# Directions:
Nothing outside the lines below from the one containing "You are a GUI" through the one containing "600x404 pixels." is to be printed; print those exactly, ends included, and drop the pictures.

# Working data:

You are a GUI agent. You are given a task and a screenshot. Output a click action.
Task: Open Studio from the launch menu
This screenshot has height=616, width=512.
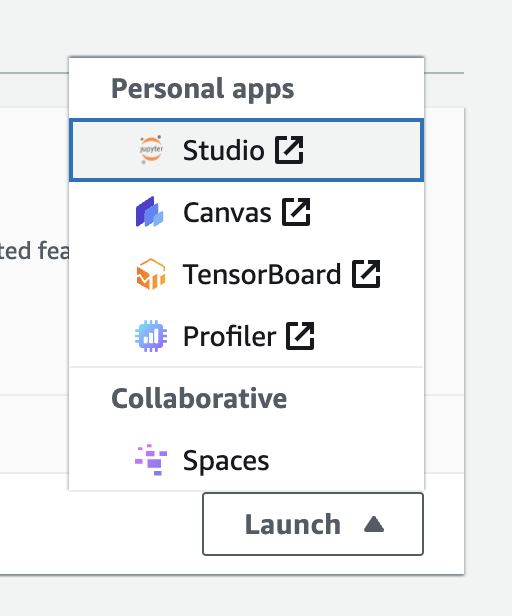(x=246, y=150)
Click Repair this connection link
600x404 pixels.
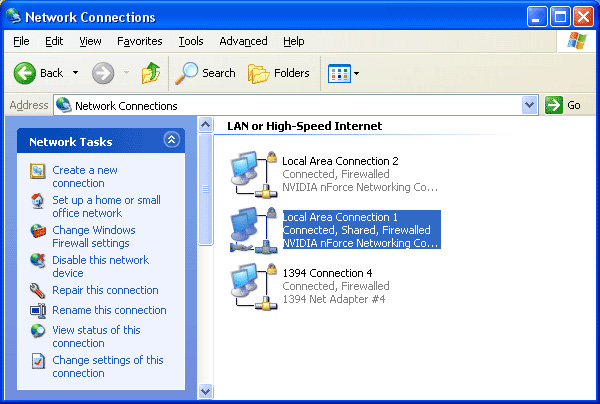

...

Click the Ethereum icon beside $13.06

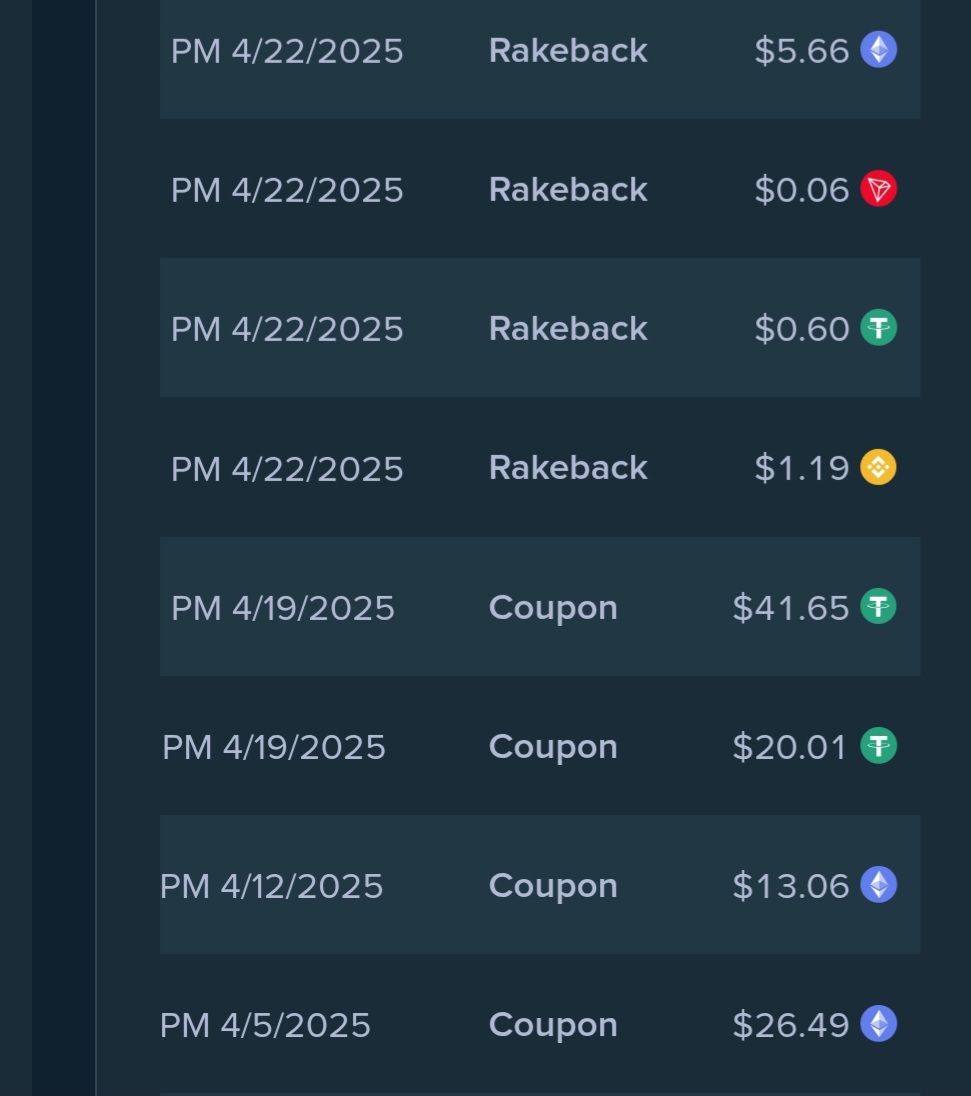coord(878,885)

# Finished exercise:
You are a GUI agent. You are given a task and a screenshot. Output a click action.
Task: Open Studio from the launch menu
This screenshot has height=616, width=512.
(x=246, y=150)
Click Repair this connection link
600x404 pixels.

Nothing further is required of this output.